[Stored items from a collection]
= = = =

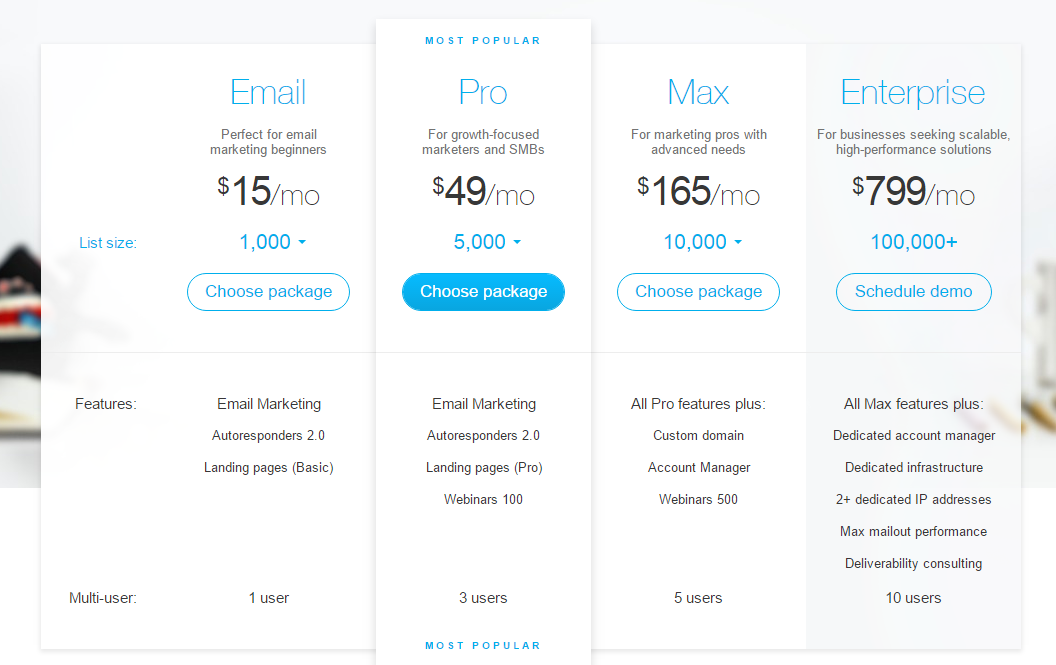Click the bottom Most Popular label
The width and height of the screenshot is (1056, 665).
[x=483, y=646]
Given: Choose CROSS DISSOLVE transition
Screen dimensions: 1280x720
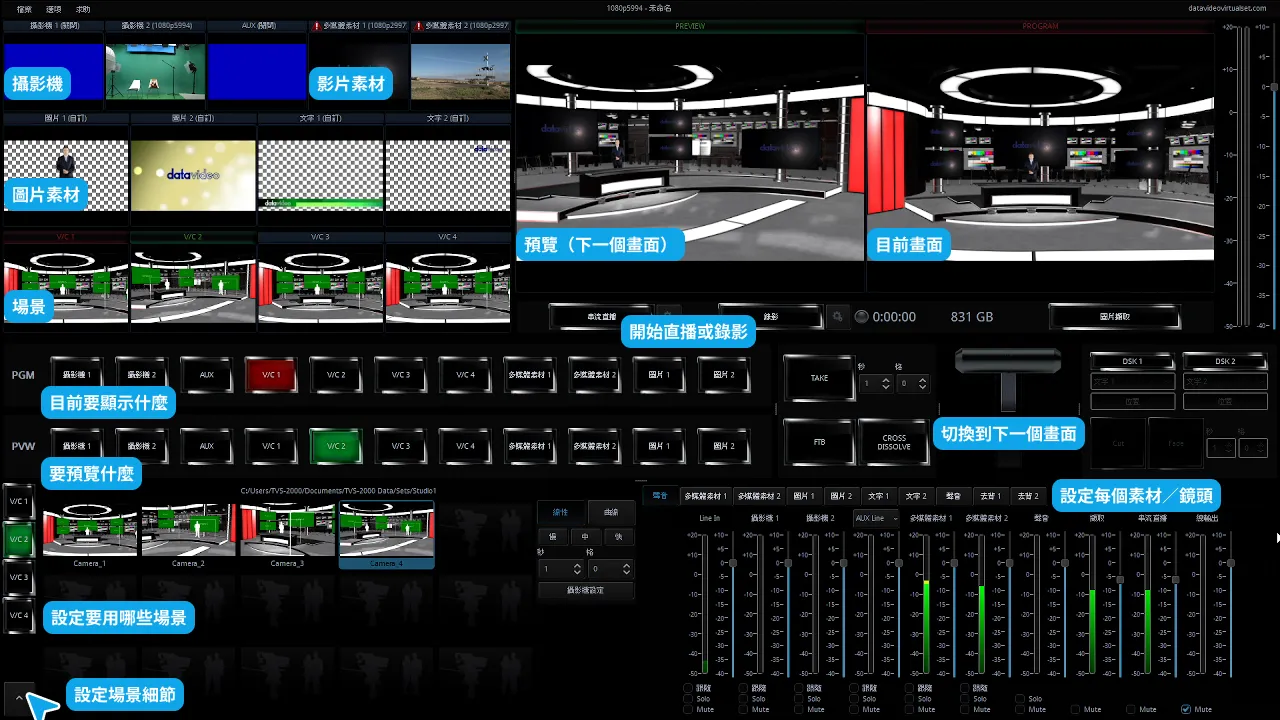Looking at the screenshot, I should pos(894,441).

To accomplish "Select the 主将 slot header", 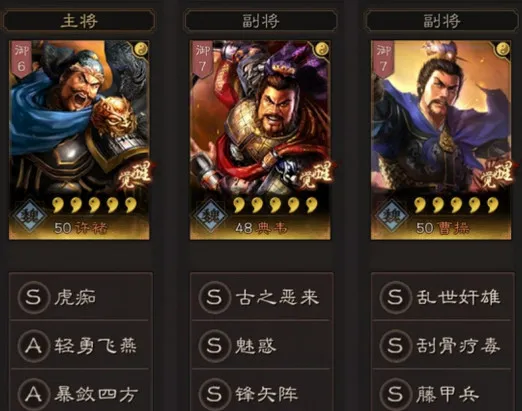I will tap(79, 21).
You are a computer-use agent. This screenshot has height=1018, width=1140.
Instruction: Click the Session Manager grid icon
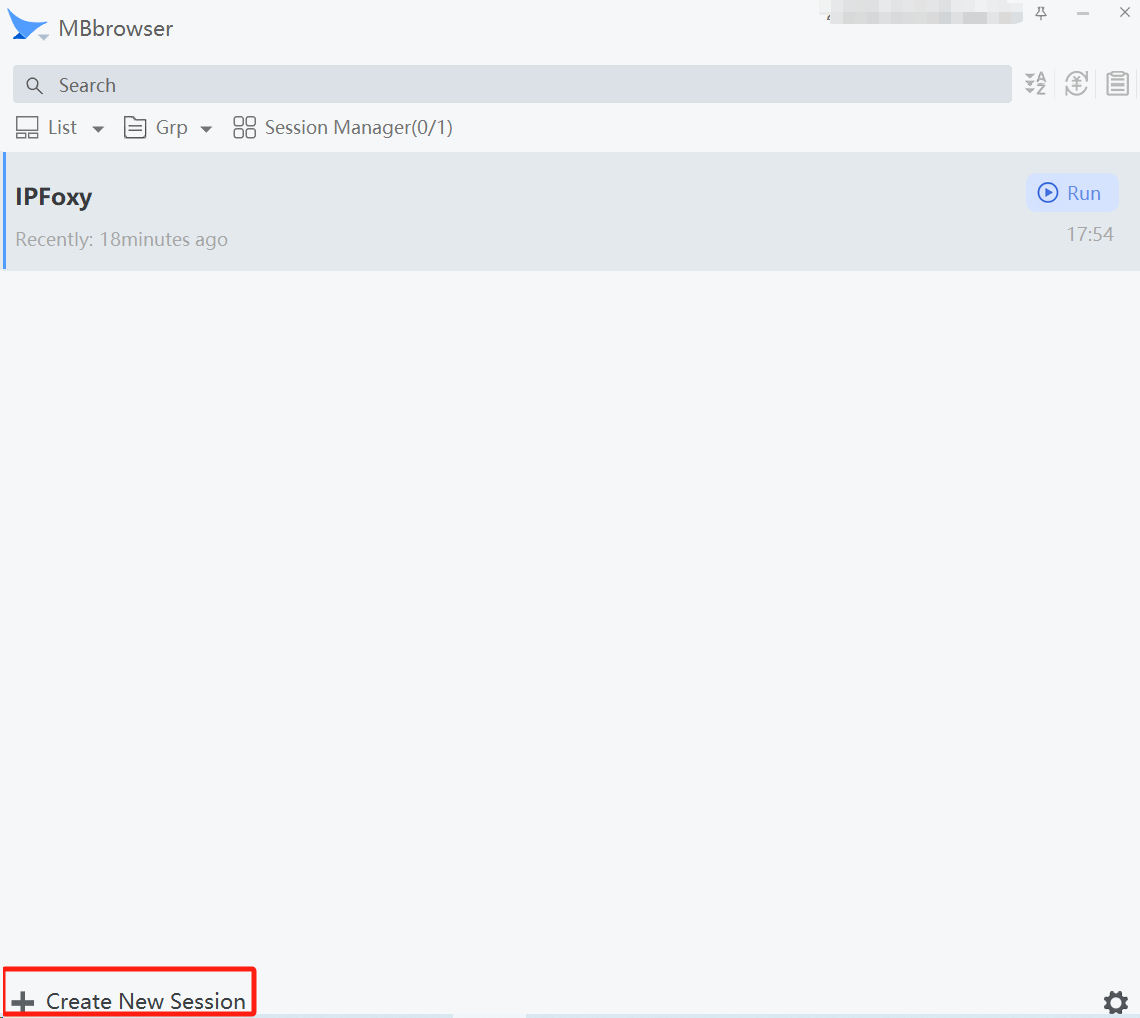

= = = =

**The problem**
Working from the records above, reproduce exactly the lines from the one with "You are a computer-use" through the last line, without the pictures.

**Task response**
You are a computer-use agent. This screenshot has height=1018, width=1140.
Instruction: Click the Session Manager grid icon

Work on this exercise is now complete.